The political refugees and a number of slaves, some 2500 in all, under the leadership of Appius Herdonius the Sabine, seized the Capitol and Citadel by night.

Those who refused to join the conspirators were instantly massacred, others in the confusion rushed in wild terror down to the Forum; various shouts were heard: “To arms!” “The enemy is in the City.” The consuls were afraid either to arm the plebeians or to leave them without arms.

Uncertain as to the nature of the trouble which had overtaken the City, whether it was caused by citizens or by foreigners, whether due to the embittered feelings of the plebs or to the treachery of slaves, they tried to allay the tumult, but their efforts only increased it; in their terrified and distracted state the population could not be controlled.

Arms were, however, distributed, not indiscriminately, but only, as it was an unknown foe, to secure protection sufficient for all emergencies. The rest of the night they spent in posting men in all the convenient situations in the City, while their uncertainty as to the nature and numbers of the enemy kept them in anxious suspense.

Daylight at length disclosed the enemy and their leader. Appius Herdonius was calling from the Capitol to the slaves to win their liberty, saying that he had espoused the cause of all the wretched in order to restore the exiles who had been wrongfully banished and remove the heavy yoke from the necks of the slaves. He would rather that this be done at the bidding of the Roman people, but if that were hopeless, he would run all risks and rouse the Volscians and Aequi.

The state of affairs became clearer to the senators and consuls. They were, however, apprehensive lest behind these openly declared aims there should be some design of the Veientines or Sabines, and

whilst there was this large hostile force within the City the Etruscan and Sabine legions should appear, and then the Volscians and Aequi, their standing foes, should come, not into their territory to ravage, but into the City itself, already partly captured. Many and various were their fears.
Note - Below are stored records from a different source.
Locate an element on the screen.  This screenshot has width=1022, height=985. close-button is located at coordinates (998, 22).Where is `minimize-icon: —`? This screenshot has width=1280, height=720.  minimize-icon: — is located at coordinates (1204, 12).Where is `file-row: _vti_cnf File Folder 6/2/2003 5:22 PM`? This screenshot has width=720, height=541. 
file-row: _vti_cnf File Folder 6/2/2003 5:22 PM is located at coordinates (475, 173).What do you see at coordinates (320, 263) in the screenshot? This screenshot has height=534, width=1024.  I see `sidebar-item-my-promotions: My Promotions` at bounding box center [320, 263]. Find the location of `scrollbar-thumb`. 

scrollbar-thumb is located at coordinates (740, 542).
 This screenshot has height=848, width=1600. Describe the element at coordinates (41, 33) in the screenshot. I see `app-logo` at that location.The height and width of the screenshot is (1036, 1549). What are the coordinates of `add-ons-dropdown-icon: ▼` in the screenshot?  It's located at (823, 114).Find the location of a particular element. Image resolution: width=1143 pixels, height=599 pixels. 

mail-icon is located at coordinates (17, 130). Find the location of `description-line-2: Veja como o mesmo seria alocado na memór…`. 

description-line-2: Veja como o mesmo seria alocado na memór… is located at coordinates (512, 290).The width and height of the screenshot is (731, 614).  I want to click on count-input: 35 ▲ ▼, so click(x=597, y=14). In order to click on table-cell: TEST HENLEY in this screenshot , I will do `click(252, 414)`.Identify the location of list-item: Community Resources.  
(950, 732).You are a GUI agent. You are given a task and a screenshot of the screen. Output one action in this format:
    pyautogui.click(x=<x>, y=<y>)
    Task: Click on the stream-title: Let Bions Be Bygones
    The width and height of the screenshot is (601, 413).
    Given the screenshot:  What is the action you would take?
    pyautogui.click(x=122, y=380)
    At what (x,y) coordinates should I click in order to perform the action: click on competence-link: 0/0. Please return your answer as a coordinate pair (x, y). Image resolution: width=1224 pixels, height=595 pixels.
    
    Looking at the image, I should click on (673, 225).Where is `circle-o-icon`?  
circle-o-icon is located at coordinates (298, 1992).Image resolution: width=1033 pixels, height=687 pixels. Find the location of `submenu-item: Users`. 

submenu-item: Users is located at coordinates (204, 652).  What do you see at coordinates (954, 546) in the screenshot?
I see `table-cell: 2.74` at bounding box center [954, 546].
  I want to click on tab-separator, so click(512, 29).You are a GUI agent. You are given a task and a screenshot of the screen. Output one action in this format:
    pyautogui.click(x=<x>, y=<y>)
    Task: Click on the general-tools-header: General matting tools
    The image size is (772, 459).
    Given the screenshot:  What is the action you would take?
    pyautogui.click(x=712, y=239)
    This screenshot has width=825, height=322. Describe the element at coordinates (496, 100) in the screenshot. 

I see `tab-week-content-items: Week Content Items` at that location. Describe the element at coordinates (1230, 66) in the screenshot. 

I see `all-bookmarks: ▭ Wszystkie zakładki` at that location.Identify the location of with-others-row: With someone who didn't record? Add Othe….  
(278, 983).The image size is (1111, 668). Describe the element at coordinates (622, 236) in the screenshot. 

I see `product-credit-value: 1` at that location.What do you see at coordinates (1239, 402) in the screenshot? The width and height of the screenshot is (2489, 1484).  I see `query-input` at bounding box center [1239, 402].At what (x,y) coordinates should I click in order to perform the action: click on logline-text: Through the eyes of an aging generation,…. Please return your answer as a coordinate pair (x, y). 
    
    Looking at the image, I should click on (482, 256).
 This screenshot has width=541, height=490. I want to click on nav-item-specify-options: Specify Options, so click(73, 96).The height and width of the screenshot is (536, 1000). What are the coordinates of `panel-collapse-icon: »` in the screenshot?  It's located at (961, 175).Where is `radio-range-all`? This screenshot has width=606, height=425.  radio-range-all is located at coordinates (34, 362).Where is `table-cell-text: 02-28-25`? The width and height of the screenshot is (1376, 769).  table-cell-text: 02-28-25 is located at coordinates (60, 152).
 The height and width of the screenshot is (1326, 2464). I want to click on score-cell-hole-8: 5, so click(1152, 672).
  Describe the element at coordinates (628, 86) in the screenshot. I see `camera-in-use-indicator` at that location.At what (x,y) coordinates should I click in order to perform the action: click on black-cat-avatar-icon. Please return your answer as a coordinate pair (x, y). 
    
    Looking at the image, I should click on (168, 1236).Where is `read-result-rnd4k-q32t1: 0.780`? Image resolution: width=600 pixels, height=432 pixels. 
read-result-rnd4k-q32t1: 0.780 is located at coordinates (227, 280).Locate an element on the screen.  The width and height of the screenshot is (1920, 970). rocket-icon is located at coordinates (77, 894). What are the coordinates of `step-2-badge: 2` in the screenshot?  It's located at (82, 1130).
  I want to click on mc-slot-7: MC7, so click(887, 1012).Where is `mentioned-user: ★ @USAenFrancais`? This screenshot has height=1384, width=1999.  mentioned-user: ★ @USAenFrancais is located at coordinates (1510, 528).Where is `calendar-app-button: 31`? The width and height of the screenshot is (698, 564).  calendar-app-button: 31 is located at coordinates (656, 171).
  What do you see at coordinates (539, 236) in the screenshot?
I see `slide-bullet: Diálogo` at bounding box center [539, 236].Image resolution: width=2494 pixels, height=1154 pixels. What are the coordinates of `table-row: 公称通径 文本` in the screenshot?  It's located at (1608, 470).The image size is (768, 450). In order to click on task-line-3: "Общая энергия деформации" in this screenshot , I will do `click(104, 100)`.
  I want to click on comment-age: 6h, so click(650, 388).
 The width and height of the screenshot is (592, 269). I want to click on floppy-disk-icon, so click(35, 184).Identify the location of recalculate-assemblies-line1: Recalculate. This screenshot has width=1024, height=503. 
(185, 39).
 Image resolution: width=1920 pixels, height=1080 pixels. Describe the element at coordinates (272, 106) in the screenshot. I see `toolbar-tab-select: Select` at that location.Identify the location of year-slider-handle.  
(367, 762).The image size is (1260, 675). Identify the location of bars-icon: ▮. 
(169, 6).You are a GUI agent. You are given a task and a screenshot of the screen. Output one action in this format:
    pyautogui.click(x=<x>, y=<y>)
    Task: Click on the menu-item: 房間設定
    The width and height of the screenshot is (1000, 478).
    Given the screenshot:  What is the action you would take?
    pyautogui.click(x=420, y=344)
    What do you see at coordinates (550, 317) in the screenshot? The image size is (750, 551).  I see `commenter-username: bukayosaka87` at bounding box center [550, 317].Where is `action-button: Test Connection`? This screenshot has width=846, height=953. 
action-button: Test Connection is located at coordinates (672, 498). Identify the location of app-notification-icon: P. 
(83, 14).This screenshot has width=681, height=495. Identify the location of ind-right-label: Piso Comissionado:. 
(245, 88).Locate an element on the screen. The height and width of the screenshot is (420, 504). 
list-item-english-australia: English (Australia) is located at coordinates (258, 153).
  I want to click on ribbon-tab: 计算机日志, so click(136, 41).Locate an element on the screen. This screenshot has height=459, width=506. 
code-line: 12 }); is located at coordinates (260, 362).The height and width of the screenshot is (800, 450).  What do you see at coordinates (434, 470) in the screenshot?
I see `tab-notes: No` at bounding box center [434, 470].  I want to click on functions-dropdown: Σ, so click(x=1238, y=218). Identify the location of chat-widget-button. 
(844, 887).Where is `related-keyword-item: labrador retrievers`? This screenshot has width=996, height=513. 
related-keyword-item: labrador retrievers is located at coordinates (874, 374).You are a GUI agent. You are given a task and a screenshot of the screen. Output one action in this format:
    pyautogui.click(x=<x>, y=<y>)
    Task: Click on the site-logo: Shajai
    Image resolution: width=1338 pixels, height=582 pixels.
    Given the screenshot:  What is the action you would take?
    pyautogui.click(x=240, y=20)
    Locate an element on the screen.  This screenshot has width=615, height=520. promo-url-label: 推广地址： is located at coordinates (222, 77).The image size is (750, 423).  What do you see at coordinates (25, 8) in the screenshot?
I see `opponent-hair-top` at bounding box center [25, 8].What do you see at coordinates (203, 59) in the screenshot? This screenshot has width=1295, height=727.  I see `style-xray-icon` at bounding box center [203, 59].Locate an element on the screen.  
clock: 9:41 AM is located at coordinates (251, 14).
What they most dreaded was a rising of the slaves, when every man would have an enemy in his own house, whom it would be alike unsafe to trust and not to trust, since by withdrawing confidence he might be made a more determined enemy.

Such threatening and overwhelming dangers could only be surmounted by unity and concord, and no fears were felt as to the tribunes or the plebs. That evil was mitigated, for as it only broke out when there was a respite from other evils, it was believed to have subsided now in the dread of foreign aggression. Yet it, more than almost anything else, helped to further depress the fortunes of the sinking State.

For such madness seized the tribunes that they maintained that it was not war but an empty phantom of war which had settled in the Capitol, in order to divert the thoughts of the people from the Law. Those friends, they said, and clients of the patricians would depart more silently than they had come if they found their noisy demonstration frustrated by the passing of the Law.

They then summoned the people to lay aside their arms and form an Assembly for the purpose of carrying the Law. Meantime the consuls, more alarmed at the action of the tribunes than at the nocturnal enemy, convened a meeting of the senate.